On our way to the Pézenas tourist office (always our first stop) I see many references to Molière – the namesake of several hotels and cafés. I think of this fellow Molière as the French Shakespeare, highly regarded and honored everywhere. (Here in Montpellier, the house of his friend where he stayed briefly merits a plaque on the outside – and a Molière café nearby). He lived and worked in the mid-17th century, about a half-century after Shakespeare.
|A cute cornet of Pezenas; Molier no doubt walked by here, perhaps often!|
The nice lady at the tourist office told us that Jean-Baptiste Poquelin was born in Paris, but Molière was born in Pézenas. Which is to say, the man first saw the light of day in Paris but got on stage, and took his nom de plume, in this small town.
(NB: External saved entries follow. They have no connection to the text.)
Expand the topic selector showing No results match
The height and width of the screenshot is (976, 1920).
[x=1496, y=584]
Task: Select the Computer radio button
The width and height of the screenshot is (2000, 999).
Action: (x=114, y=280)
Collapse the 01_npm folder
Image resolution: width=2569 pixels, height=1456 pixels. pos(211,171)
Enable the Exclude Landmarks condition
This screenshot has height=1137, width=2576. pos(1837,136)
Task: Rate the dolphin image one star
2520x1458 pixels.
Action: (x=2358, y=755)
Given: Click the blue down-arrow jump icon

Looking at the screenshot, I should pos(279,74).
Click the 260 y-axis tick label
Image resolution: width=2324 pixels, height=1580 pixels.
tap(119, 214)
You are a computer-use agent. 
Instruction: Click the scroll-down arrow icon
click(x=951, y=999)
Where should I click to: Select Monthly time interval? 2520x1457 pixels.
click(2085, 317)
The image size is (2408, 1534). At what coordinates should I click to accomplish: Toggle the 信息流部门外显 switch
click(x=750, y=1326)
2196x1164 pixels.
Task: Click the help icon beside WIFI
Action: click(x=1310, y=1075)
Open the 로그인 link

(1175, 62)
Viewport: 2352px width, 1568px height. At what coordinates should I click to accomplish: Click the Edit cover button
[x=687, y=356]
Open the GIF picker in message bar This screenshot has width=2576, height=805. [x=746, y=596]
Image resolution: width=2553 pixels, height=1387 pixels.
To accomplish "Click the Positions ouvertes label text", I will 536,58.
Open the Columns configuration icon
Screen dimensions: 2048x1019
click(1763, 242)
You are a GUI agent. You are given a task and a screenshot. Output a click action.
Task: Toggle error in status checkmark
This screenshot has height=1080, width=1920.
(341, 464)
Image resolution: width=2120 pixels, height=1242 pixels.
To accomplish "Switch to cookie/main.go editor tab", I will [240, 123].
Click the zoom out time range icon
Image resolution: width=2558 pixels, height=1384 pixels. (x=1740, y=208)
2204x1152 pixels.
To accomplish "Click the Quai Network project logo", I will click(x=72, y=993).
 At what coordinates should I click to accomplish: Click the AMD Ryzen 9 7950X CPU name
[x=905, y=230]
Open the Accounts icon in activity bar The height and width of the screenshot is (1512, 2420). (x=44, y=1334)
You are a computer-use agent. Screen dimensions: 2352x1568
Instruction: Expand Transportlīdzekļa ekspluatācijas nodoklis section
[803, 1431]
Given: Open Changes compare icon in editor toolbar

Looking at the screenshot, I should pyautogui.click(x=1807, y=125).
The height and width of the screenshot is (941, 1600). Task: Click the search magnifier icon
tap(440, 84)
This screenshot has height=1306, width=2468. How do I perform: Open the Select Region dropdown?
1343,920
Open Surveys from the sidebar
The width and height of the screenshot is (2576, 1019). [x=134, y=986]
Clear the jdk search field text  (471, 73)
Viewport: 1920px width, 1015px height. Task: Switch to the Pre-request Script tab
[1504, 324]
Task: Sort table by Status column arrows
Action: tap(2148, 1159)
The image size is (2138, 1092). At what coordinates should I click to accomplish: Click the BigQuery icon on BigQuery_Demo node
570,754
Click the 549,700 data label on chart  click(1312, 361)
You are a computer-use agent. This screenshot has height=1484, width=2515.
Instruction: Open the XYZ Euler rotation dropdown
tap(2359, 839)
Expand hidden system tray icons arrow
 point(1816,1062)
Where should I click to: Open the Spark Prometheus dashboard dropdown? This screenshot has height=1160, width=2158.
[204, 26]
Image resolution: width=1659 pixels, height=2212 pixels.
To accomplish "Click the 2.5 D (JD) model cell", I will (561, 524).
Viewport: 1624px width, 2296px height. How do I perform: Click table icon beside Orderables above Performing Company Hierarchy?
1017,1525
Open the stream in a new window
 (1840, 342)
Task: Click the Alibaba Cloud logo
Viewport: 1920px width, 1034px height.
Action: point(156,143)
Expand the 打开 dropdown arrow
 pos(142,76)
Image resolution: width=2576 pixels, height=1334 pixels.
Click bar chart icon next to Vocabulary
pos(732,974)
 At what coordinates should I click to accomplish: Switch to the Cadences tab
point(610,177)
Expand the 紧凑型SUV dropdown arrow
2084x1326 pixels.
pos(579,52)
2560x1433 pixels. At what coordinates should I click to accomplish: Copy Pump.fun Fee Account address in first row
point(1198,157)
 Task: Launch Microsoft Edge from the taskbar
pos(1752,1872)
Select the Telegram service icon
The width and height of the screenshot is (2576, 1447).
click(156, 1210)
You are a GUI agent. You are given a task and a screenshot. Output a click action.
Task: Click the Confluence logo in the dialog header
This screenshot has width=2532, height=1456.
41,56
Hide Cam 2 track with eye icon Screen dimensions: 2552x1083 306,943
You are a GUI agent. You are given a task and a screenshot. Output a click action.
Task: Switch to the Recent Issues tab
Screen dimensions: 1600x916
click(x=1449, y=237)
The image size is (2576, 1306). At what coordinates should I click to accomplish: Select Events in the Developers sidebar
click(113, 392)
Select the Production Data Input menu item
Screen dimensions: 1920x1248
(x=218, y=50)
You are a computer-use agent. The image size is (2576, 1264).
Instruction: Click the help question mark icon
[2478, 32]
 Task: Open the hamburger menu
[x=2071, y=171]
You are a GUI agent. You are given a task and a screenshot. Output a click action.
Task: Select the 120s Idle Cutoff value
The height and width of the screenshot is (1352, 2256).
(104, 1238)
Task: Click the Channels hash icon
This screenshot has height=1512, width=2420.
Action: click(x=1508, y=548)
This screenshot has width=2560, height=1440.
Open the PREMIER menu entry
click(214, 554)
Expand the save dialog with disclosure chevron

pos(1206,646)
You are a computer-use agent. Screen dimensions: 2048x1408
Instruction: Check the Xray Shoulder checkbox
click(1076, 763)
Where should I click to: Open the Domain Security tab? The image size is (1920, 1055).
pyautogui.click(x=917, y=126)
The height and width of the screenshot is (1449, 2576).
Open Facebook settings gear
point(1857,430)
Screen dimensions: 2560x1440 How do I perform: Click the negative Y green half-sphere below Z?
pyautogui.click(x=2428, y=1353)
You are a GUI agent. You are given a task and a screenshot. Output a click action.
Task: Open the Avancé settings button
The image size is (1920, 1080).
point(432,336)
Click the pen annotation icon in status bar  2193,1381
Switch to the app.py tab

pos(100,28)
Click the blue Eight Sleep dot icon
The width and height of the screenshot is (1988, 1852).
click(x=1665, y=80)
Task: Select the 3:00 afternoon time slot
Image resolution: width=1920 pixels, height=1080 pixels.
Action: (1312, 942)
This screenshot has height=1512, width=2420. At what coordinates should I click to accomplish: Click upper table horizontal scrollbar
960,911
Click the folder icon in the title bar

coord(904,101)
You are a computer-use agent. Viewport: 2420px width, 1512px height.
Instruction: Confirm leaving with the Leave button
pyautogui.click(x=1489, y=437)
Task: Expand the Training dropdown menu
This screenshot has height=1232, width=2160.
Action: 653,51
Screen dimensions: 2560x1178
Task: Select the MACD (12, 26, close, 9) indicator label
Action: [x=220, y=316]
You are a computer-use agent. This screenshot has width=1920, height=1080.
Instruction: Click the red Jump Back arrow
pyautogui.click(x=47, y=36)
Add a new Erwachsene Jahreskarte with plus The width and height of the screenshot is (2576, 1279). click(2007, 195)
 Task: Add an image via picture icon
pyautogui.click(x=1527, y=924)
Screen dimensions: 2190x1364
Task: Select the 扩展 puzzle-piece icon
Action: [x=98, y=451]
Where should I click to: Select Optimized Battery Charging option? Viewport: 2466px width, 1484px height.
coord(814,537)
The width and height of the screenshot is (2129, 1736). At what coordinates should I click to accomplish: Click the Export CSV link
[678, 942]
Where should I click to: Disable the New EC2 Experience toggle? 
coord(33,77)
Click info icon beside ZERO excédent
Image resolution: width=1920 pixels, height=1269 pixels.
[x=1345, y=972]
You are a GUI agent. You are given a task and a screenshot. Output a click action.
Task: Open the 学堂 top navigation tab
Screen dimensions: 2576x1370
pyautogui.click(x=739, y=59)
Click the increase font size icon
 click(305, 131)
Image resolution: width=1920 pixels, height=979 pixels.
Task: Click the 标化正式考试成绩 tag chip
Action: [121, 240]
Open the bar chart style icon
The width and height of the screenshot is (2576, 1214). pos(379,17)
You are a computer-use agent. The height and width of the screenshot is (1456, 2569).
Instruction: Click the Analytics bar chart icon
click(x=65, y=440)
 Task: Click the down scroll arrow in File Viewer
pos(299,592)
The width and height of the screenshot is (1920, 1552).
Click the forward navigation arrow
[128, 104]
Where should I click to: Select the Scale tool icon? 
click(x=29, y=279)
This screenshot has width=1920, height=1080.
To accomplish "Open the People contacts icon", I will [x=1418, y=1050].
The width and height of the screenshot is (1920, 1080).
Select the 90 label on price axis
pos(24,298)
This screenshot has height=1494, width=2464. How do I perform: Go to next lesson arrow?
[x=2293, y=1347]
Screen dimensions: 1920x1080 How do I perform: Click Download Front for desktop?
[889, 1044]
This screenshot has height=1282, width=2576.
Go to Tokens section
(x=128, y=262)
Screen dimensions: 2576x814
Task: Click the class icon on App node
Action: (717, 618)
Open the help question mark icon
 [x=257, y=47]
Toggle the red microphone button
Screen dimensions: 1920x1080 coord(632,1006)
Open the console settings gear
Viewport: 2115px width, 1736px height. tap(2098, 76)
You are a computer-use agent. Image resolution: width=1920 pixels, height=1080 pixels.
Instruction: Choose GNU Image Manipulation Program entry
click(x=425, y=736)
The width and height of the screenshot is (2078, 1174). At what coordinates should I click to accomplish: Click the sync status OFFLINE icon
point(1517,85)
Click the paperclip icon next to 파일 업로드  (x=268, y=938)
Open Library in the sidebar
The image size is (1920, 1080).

It did start raining, we were secretly pleased to see (because it meant we’d made the right travel choice) while we were studying the medieval architectural exhibit upstairs in the tourist office. (Which is where I learned that the kind of spiral staircase we have in our apartment building is called an escalier de vis, a screw stair. I’d been wondering…)
We wandered under the gentle rain through the town to the free door museum. We skipped the toy museum, and spent the remaining quarter hour in the town enjoying a coffee at a café near the gare routier (bus station).
|Seen at the door museum|
|A real Penzanas door, in the wild, as it were|
The bus arrived, we got onboard. We traveled down narrow roads through lieu-dit (a named place; a farmhouse or two with no services of any kind) and open farmland. At one point we swung down a tiny lane to a small fortress-like church and its associated village (a few houses, a small square with a café and a boulangerie). It was a tight turn, into the bus stop. The bus rushed in toward the wall, the driver spun the wheel with élan, and the bus came to a nice stop right between the lines, missing the wall by quite a few centimeters. We found it an impressive feat, and realized the lady driving the bus was a real expert.
Before long we arrived at the coast. We didn’t see the ocean, but drove along a long étang, This is a shallow body of water, in this case separated from the Mediterranean by a long sand spit. (There are many étangs in this region, some long and narrow along the Sea, others inland.) We followed it for several kilometers before turning northward into the agglomération (greater metropolitan area) of Montpellier. Which is to say, good-by vineyards and ancient villages, hello modern apartments and traffic.
The bus left us at the end of the tram line. We complemented the driver on her expertise as we descended, and headed for the waiting tram.
|Our 2-Euro "tour bus" route|
Once back home we consulted the map, and shook our heads. Over 100 Km (65 miles) on the bus for a cost of 2€; throw in another 2 for the tram (one each way) and our transportation costs for the day totaled 8€. Hell, we couldn’t have bought gas for that much! (Assuming we could have found it.) And we saw parts of the countryside we never would have attempted in a car, and in a very relaxed way.
We were very pleased with our day’s adventure!
|Back in Montpellier -- the tram, and the classic architecture of the South of France|
(and wet streets, note!)
And right now, Paula is getting us reservations on the 1€ train to Perpignan, 160 kilometers away!